Unlike anabolic steroids, Creatine can be taken only orally and has not been banned by any major sports league. Simon-Mishel believes that Creatine gets such a "bad rap" because it is often confused with banned anabolic steroids.

Willet agrees and elaborates, "Many [critics] of Creatine think it's like the same stuff professionals use, but Creatine is nowhere near as extreme a performance enhancer. It's much safer." The artificial testosterone that steroids contain depletes muscle tissues and weakens muscles in the long term, causing injuries. Creatine is a more gradual way to add bulk.

McMahon, who spends most afternoons supervising Blair students and lifting weights himself in the Blair weight room, says that he would easily be able to tell the difference between a student using Creatine and a student using steroids. "Creatine is not as strong as an anabolic steroid. If someone started using steroids and started benching 40 more pounds I would notice, but with Creatine it might just help with that one extra rep or final push. It's much more subtle," he says. "Creatine is a supplement, not illegal, and not nearly as dangerous as steroids."

Just too easy

Senior football player Ian Procter introduced both Willet and Dean to Creatine. Dean felt uneasy when he first seriously considered using Creatine. "For a while I thought it was risky and possibly harmful, but then I saw the effects it had on Ian," he says.

Dean and Simon-Mishel were surprised at how many places sell Creatine. Creatine can be found at most drug stores, including GNC, and can also be ordered from many Internet sites. The main obstacle these Blazers faced when trying to obtain Creatine was the cost. Willet said a month's worth of powder could cost between $60 and $80. Though Creatine may be pricey, Blazers are willing to shell out extra cash to gain a slight edge over their competition.

Though Creatine has not been banned at the high school level, according to the same studies, it still provides a decisive advantage to users over their "clean" opponents. This raises an ethical question: with the major advantage the substance can provide, is using Creatine cheating? Both Dean and Simon-Mishel cite its legality as proof enough that it is not cheating. Dean says that the boost Creatine gives him over his opponents is not that significant and that "if they don't want to use it that's their choice."
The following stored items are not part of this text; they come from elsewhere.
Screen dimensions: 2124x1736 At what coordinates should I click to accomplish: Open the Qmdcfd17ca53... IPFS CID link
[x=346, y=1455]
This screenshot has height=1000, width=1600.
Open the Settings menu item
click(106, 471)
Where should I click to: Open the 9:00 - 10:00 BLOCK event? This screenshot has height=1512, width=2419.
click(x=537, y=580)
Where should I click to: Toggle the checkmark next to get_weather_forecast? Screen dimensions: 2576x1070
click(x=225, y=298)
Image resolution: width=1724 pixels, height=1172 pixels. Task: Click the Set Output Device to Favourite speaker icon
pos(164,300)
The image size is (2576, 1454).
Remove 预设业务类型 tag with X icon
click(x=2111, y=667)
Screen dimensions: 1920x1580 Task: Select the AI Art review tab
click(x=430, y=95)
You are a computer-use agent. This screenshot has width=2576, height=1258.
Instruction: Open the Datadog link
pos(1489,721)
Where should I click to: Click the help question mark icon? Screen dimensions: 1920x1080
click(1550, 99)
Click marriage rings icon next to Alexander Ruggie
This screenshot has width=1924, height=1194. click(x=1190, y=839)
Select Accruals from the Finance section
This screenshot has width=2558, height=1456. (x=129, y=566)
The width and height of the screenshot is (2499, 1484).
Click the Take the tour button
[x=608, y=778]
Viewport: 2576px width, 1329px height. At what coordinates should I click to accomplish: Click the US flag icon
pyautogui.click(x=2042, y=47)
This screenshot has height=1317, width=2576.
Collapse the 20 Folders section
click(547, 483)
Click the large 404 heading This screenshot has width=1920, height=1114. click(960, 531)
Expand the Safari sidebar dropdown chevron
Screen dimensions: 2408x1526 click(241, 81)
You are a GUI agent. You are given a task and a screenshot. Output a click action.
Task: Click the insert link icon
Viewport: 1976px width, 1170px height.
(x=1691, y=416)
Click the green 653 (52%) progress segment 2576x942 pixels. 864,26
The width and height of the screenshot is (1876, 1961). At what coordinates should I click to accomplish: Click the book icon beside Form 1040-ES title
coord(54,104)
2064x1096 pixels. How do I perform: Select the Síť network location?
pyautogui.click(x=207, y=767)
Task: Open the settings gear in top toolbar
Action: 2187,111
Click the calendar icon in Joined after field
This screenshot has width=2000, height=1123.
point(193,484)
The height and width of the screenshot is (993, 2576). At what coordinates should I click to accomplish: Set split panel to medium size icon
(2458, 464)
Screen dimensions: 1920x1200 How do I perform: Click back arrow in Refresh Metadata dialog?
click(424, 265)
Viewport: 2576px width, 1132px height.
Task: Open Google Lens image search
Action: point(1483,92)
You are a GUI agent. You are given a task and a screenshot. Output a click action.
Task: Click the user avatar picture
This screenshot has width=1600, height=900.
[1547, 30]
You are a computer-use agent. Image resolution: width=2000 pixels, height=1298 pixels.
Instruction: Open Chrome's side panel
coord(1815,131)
Willet is less assertive in his denial that Creatine usage is cheating. Though he agrees with the others that it is not "technically cheating" he admits it does provide a "little boost" that other athletes may not be able to afford or choose not to use.

As his workout music fades, Simon-Mishel ends his workout with the same comment he started with. "Gotta get big, gotta get big," he says as he flexes his defined biceps and chugs more pink Creatine. Simon-Mishel neatly sums up the conventional wisdom regarding Creatine. "So many people are using supplements to get ahead nowadays, if you don't take a performance-enhancer it's almost like everyone is improving while you are standing still. No one is doing anything illegal by taking Creatine. It's essentially a healthy and better-tasting protein drink that adds bulk if you work out," he says.